Dazed and frustrated, the father leaves his wife and son named Muzamil to face their fate alone.
Muzamil grows up under the watchful eye of his overprotective mother, who wears black in anticipation of his untimely death. He is haunted by the prophecy – even other children call him “the son of death”.
Nevertheless, Muzamil turns out to be a curious boy full of life. His mother allows him to study the Koran. He is praised for memorizing and reciting verses. Then comes a turning point.
A cameraman, Suliman, is returning to the village after years of work abroad. Muzamil, who is now working as an assistant to the village shop owner, gets to know him by delivering alcohol, a social taboo.
Suliman, who lives with a prostitute, opens Muzamil’s eyes to the outside world. Through their discussions, he begins to doubt the prophecy that has so far ruled his life and torn his family apart.
At the age of 19, Muzamil decides for himself what it means to be alive, even if death is imminent.
The film has received positive reviews from international critics. It premiered at the parallel section of the Venice Film Festival 2019 in Venice. It won the Lion of the Future for Best First Feature – the first Sudanese film to do so. Since then, it has won at least two dozen awards at film festivals around the world.

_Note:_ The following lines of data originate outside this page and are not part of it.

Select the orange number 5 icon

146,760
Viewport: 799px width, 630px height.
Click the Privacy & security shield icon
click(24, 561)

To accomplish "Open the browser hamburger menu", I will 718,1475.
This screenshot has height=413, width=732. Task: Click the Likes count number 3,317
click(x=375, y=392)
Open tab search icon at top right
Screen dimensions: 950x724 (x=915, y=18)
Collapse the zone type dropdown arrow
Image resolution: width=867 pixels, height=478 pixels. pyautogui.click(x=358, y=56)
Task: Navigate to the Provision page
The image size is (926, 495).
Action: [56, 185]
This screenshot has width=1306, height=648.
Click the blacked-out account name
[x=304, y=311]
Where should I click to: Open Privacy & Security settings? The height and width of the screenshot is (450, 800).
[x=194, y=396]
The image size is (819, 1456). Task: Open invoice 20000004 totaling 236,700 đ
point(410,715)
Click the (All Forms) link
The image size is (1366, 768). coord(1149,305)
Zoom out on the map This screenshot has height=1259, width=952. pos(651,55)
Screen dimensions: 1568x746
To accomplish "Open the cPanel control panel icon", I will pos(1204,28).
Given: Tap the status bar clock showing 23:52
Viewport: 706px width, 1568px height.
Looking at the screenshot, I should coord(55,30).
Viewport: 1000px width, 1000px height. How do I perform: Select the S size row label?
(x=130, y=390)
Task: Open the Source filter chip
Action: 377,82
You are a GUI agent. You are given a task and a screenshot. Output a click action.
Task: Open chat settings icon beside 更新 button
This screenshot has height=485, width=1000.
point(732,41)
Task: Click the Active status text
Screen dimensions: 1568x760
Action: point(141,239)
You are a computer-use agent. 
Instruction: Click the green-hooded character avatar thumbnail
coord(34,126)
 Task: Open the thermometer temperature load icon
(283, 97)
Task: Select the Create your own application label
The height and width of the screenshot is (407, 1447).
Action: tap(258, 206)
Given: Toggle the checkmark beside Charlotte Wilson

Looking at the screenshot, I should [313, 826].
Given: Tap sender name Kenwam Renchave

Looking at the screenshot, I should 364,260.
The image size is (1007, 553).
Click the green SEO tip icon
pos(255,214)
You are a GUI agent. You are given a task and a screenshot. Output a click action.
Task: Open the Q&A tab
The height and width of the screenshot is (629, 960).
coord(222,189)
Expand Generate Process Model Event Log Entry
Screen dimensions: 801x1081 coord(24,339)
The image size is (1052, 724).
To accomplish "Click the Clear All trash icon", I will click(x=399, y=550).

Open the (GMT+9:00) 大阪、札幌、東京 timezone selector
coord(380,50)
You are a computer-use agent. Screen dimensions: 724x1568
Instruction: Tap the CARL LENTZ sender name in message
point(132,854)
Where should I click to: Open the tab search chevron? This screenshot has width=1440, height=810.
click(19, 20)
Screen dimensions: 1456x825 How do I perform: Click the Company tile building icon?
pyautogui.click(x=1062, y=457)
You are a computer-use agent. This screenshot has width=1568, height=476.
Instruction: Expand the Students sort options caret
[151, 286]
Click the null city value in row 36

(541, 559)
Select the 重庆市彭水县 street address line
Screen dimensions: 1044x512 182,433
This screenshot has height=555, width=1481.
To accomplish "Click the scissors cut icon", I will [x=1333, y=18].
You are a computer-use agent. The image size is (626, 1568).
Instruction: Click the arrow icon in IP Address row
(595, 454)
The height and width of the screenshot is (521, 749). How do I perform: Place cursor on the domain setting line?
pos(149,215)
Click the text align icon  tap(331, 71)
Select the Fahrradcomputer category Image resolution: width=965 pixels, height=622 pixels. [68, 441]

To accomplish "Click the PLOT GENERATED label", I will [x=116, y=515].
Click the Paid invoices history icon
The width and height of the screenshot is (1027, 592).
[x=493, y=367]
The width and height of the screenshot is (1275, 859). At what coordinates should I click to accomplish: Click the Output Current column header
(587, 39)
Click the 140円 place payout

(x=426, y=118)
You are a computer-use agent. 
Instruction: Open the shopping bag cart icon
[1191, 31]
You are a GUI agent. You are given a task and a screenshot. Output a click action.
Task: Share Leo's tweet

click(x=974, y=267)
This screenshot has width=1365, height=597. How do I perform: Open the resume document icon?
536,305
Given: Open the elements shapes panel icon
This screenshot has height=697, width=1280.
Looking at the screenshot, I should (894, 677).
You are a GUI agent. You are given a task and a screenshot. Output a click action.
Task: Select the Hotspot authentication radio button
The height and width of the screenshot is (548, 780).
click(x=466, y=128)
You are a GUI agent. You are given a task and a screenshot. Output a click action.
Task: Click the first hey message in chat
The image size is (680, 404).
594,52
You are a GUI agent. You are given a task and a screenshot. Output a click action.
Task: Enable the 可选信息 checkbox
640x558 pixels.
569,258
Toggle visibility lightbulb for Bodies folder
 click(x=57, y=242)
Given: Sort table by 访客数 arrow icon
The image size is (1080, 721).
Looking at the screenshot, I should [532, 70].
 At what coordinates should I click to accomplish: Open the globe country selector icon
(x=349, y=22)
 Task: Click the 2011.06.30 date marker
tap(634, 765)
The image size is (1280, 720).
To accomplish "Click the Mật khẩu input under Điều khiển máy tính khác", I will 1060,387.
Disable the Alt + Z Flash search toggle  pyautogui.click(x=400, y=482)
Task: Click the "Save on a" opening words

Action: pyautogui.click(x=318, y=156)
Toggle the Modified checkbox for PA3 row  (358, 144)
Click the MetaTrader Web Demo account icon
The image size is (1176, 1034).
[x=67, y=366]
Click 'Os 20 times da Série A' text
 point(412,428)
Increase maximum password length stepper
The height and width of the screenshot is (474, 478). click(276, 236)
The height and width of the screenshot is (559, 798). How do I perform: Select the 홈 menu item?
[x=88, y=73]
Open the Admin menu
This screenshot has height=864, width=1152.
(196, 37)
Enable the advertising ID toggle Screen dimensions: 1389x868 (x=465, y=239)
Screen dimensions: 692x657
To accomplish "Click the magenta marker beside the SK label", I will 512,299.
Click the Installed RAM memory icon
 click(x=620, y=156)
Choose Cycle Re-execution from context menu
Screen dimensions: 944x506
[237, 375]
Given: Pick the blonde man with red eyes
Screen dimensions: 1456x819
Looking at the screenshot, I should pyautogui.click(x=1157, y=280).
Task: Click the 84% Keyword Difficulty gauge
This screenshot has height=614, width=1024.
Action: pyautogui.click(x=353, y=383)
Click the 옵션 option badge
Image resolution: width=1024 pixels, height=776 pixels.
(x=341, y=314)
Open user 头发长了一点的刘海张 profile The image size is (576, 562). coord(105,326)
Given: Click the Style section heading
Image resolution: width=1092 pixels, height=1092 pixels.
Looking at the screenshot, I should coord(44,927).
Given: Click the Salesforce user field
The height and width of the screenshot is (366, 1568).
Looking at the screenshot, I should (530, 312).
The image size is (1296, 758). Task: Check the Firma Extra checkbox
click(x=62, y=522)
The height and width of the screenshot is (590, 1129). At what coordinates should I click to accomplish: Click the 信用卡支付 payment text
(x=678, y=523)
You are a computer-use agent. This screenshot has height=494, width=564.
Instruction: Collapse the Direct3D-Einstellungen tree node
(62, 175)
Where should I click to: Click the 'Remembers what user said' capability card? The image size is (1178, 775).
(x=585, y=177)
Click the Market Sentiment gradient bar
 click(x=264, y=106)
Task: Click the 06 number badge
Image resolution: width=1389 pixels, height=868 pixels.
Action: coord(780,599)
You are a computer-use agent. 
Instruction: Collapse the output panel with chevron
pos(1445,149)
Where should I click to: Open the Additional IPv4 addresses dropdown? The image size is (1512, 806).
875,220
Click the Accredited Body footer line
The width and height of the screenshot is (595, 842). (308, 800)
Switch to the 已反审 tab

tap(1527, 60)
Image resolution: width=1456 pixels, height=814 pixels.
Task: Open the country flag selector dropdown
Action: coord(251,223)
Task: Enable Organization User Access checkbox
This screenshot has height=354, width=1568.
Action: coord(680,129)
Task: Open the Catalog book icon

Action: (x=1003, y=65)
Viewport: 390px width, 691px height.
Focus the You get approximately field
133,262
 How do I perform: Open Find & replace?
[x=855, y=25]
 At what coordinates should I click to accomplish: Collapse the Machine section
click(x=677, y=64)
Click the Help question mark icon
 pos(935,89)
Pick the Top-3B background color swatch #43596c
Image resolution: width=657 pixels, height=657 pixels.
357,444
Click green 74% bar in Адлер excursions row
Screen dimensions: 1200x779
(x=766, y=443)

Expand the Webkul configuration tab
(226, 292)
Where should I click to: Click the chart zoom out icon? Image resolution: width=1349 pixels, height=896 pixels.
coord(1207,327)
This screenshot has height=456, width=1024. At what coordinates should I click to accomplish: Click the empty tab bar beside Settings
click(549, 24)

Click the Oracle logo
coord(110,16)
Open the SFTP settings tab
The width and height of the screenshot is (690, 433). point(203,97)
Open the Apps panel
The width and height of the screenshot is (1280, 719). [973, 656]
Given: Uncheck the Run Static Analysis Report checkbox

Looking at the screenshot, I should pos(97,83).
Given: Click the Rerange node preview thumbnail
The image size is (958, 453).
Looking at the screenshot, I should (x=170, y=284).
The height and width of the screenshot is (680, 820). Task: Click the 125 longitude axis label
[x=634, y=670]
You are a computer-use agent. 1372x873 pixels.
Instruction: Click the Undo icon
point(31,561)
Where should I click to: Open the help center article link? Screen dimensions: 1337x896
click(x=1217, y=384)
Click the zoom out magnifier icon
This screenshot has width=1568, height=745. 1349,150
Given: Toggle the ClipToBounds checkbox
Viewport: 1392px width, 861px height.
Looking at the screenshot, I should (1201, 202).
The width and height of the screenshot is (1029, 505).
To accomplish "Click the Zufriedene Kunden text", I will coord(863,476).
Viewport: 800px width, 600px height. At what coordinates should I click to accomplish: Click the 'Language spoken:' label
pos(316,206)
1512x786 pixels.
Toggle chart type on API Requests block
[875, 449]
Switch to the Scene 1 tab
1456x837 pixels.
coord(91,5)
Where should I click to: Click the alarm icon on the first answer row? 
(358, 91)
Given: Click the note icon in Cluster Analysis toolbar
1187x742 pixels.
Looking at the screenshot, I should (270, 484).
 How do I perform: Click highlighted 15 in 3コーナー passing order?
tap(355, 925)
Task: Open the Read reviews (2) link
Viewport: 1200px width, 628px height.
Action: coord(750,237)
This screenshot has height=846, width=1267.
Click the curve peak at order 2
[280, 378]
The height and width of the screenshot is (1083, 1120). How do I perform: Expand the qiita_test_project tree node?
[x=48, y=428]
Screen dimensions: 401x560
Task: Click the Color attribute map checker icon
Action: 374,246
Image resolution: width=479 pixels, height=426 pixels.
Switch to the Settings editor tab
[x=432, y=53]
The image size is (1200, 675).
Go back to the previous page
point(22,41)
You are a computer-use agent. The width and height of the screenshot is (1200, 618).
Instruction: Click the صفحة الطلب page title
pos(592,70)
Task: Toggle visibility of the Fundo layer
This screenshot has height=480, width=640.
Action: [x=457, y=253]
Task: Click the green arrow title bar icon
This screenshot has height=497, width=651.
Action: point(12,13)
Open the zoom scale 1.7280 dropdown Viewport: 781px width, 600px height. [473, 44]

Abu Alala says his team tackled obstacles in the production of the film, which was raised by the same conservative milieu that it portrays. He blames the environment created by al-Bashir, who came to power in an Islamist-backed military coup in 1989. Under his reign, limited personal freedoms meant that art was viewed with suspicion by many.
A major challenge is that the residents at the location objected to their presence. The crew were forced to move, but they persisted.
“We felt that under no circumstances should this happen,” said Abu Alala. He said it was fortunate that the film’s production period coincided with the cultural turning point of the uprising. The previous government would not have been an advocate of his work.
The film was also praised from the region.
“It’s a very real and local film where the audience can feel all the details, whenever and whoever they are,” wrote Egyptian film critic Tarik el-Shenawy.
The film is only the eighth to be shot in Sudan. Abu Alala says his choices show that Sudan has countless stories that are not told.
“There was no film industry in Sudan – only individual trials … Sudan’s rulers – communists or Islamists – were not interested in cinema. They were just interested in having artists on their side, ”he said.
Now he hopes that he and other filmmakers will have the freedom to share the stories of Sudan with the world.